[Saved entries]
————————
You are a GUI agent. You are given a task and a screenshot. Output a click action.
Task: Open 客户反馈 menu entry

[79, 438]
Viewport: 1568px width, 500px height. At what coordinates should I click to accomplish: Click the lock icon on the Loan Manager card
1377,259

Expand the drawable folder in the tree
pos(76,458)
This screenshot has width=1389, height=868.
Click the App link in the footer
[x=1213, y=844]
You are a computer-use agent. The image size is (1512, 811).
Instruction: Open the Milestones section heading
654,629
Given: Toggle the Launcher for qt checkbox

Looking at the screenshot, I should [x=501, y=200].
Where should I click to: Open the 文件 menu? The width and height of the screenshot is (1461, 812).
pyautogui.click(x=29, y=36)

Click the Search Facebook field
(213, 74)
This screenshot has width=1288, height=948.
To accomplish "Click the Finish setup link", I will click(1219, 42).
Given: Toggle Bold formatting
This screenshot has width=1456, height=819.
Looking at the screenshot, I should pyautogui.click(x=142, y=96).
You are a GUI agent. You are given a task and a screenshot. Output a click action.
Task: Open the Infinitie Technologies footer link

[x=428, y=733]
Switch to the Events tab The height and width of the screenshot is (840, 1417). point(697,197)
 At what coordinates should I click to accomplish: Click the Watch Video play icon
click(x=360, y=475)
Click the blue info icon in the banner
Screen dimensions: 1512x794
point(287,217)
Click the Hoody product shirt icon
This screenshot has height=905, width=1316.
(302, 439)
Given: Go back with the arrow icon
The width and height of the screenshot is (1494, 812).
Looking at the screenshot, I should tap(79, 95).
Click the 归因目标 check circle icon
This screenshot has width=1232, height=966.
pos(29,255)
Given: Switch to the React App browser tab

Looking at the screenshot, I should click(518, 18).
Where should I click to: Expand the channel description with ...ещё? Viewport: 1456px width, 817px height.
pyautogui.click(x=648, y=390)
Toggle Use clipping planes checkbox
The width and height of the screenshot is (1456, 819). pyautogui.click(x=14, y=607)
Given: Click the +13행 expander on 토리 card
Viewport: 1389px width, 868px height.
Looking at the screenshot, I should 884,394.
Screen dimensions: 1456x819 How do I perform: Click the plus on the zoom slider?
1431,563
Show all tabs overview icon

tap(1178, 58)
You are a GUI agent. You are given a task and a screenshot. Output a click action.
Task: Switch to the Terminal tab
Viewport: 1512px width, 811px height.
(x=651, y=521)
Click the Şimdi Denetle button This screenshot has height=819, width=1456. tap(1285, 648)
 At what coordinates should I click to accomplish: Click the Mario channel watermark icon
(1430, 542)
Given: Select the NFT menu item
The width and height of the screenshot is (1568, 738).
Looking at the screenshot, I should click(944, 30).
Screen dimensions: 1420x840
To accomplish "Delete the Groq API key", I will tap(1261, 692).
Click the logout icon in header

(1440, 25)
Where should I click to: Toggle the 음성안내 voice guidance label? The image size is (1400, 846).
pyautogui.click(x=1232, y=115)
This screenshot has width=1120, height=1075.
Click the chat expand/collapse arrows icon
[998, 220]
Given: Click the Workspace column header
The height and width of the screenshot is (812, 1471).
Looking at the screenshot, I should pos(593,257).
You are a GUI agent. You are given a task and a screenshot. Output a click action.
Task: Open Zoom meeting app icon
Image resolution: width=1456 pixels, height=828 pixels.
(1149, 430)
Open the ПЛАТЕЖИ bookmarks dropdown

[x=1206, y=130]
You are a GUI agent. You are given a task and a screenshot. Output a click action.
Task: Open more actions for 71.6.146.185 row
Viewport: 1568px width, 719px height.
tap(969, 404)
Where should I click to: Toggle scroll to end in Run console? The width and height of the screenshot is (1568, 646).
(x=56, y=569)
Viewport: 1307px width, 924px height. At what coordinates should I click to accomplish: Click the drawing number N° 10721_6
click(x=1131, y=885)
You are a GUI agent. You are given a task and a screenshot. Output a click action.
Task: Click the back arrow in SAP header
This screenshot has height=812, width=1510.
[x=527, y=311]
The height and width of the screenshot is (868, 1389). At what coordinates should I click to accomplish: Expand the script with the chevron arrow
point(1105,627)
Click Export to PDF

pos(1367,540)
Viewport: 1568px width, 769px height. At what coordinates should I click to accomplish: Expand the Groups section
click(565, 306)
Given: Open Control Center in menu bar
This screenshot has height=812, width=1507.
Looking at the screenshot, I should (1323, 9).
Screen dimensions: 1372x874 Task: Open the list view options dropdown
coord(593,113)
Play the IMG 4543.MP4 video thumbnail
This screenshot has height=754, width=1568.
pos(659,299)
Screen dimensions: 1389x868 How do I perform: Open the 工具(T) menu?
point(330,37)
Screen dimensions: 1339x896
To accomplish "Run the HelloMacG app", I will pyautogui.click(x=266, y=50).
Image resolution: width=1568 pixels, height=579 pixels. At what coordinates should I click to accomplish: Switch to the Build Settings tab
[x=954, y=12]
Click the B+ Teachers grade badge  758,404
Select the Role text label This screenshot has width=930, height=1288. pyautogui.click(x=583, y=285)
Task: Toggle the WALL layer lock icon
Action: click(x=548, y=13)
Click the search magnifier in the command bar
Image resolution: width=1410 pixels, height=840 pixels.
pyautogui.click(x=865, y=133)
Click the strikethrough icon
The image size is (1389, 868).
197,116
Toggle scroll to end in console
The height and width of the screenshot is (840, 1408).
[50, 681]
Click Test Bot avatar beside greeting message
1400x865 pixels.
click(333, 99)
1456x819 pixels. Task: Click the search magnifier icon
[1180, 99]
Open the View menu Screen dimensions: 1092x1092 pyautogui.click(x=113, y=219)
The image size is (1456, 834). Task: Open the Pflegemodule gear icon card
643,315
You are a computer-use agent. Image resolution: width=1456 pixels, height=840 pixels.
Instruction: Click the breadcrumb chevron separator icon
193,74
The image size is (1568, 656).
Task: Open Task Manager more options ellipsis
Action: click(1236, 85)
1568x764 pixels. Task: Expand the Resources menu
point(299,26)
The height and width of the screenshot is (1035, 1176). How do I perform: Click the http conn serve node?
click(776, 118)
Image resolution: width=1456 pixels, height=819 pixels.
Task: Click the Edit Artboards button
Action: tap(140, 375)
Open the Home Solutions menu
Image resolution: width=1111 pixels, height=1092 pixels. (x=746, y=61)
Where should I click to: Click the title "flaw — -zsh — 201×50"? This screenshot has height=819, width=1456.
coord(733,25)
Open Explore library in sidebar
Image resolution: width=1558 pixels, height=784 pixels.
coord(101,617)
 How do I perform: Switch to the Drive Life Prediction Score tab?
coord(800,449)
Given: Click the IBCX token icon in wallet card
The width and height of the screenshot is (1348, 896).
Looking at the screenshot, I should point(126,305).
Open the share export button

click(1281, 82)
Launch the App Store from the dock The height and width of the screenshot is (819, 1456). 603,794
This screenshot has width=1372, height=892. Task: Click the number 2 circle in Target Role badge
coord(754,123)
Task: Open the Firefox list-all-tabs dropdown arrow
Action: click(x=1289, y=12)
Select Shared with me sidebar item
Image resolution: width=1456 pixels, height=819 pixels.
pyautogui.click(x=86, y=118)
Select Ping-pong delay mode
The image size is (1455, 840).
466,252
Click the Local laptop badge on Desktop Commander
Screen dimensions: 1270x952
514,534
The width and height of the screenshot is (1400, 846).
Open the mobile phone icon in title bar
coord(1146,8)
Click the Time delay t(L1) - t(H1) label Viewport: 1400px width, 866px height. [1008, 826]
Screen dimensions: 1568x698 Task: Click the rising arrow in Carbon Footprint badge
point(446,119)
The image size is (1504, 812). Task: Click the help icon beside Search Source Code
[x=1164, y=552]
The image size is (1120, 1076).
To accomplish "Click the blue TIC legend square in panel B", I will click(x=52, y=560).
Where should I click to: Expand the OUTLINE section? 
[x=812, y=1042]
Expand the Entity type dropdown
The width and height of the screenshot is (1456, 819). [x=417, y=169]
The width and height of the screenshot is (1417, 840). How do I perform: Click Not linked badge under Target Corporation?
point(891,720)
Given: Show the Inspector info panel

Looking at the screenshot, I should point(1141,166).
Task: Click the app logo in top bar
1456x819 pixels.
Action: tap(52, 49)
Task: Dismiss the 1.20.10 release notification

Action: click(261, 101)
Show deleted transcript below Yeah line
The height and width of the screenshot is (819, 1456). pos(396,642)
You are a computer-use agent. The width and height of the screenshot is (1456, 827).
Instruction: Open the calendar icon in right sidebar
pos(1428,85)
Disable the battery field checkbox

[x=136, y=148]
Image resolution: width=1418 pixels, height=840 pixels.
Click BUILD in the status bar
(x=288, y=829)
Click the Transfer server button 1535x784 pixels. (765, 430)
————————
What are the lines above, starting at the one with "The width and height of the screenshot is (1568, 738)." and ending at the one with "Task: Click the back arrow in SAP header"? Give them again exactly, and only them.

The width and height of the screenshot is (1568, 738).
Looking at the screenshot, I should click(944, 30).
Screen dimensions: 1420x840
To accomplish "Delete the Groq API key", I will tap(1261, 692).
Click the logout icon in header

(1440, 25)
Where should I click to: Toggle the 음성안내 voice guidance label? The image size is (1400, 846).
pyautogui.click(x=1232, y=115)
This screenshot has width=1120, height=1075.
Click the chat expand/collapse arrows icon
[998, 220]
Given: Click the Workspace column header
The height and width of the screenshot is (812, 1471).
Looking at the screenshot, I should pos(593,257).
You are a GUI agent. You are given a task and a screenshot. Output a click action.
Task: Open Zoom meeting app icon
Image resolution: width=1456 pixels, height=828 pixels.
(1149, 430)
Open the ПЛАТЕЖИ bookmarks dropdown

[x=1206, y=130]
You are a GUI agent. You are given a task and a screenshot. Output a click action.
Task: Open more actions for 71.6.146.185 row
Viewport: 1568px width, 719px height.
tap(969, 404)
Where should I click to: Toggle scroll to end in Run console? The width and height of the screenshot is (1568, 646).
(x=56, y=569)
Viewport: 1307px width, 924px height. At what coordinates should I click to accomplish: Click the drawing number N° 10721_6
click(x=1131, y=885)
You are a GUI agent. You are given a task and a screenshot. Output a click action.
Task: Click the back arrow in SAP header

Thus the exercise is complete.